What is expected:
Count the lines below that contain the string "coord", matching case exactly. Reply with the number only.
——
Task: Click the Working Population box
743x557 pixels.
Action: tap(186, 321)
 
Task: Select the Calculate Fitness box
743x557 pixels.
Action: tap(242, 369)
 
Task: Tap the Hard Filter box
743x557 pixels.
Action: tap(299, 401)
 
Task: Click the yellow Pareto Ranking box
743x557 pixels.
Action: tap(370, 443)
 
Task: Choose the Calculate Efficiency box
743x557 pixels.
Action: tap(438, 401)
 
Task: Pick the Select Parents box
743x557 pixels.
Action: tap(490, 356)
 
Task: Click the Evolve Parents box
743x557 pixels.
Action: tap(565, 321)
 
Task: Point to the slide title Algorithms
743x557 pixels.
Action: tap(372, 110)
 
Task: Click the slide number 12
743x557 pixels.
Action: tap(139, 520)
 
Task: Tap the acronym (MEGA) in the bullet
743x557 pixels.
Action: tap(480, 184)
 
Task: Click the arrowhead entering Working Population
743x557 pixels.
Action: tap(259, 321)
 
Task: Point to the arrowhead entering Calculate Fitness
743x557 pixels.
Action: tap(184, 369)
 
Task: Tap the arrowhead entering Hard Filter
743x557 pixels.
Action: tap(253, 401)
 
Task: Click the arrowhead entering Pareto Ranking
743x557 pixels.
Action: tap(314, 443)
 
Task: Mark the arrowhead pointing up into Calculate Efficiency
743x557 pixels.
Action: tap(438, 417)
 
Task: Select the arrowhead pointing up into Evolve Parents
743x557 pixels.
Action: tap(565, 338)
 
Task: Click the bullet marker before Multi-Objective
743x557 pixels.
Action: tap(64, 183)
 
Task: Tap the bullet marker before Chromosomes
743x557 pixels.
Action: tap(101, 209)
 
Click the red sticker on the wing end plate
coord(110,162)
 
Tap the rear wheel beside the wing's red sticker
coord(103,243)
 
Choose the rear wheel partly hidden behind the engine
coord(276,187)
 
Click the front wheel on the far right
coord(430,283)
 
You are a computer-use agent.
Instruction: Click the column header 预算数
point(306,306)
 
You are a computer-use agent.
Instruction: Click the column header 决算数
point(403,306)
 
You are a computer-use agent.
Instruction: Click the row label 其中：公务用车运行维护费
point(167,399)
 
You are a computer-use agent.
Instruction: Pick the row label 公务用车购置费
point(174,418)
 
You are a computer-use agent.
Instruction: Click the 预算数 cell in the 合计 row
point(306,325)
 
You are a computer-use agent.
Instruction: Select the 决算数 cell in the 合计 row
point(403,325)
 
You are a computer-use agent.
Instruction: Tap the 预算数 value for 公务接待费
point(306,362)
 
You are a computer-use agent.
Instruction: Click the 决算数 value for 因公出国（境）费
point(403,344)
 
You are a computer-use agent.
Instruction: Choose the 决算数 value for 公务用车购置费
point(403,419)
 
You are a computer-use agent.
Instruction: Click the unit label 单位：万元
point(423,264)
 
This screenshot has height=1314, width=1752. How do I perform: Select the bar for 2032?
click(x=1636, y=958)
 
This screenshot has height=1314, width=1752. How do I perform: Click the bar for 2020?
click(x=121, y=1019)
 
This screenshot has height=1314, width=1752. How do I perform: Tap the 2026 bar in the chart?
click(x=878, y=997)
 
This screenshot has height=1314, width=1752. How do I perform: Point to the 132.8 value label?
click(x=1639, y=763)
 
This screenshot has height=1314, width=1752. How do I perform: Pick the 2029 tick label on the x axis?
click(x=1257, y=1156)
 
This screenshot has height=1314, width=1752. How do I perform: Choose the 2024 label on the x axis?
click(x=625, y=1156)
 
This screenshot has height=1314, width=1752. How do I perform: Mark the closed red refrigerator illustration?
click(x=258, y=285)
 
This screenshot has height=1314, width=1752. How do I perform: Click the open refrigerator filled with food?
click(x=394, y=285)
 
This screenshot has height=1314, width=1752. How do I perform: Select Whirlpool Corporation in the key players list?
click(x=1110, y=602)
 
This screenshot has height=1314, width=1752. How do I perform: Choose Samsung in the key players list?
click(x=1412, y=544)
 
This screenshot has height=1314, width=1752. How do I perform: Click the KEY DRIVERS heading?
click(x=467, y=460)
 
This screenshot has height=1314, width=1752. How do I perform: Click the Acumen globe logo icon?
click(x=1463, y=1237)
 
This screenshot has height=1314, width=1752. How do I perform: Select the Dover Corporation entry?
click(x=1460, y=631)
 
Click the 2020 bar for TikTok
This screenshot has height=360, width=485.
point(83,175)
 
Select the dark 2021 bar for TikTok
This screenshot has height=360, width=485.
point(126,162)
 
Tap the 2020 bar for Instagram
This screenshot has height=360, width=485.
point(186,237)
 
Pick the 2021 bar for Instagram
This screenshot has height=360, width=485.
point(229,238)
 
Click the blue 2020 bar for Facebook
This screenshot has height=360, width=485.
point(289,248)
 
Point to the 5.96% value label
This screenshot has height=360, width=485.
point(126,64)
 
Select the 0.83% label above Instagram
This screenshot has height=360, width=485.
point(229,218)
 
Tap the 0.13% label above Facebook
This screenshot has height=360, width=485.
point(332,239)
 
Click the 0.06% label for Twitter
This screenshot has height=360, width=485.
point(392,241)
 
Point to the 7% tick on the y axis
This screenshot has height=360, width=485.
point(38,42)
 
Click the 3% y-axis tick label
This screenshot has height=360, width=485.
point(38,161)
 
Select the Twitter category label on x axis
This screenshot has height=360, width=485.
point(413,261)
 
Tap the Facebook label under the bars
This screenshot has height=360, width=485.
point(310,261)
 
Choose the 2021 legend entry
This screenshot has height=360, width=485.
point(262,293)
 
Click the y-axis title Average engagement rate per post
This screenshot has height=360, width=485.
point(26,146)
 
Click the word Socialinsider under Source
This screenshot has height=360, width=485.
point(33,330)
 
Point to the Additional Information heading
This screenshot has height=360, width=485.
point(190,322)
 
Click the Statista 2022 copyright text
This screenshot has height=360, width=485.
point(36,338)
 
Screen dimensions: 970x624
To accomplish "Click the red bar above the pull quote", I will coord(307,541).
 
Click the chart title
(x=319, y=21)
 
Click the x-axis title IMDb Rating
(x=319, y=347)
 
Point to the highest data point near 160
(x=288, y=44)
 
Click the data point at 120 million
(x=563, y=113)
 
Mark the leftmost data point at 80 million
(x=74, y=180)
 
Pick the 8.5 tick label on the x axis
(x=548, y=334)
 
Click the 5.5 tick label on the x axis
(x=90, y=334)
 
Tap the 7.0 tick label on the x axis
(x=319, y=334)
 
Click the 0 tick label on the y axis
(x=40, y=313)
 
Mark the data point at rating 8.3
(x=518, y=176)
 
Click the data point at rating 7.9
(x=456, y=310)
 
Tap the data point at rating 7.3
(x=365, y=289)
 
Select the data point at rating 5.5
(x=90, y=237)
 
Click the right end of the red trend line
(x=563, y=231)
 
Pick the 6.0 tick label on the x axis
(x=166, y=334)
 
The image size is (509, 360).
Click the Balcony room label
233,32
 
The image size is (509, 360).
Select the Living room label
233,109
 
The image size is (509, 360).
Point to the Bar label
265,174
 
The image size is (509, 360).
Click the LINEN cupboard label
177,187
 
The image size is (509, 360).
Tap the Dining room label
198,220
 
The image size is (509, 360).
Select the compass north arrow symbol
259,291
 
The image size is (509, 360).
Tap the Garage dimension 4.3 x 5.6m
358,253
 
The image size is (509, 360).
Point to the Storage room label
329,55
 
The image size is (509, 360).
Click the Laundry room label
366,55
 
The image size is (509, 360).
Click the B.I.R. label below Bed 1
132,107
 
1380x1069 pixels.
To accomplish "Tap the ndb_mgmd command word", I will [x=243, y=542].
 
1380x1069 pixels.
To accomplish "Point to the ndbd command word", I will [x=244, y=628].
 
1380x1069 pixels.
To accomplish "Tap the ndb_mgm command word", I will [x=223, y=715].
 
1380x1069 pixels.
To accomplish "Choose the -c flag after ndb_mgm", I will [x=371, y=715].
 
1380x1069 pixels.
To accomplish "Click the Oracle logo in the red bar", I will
——
Final result:
5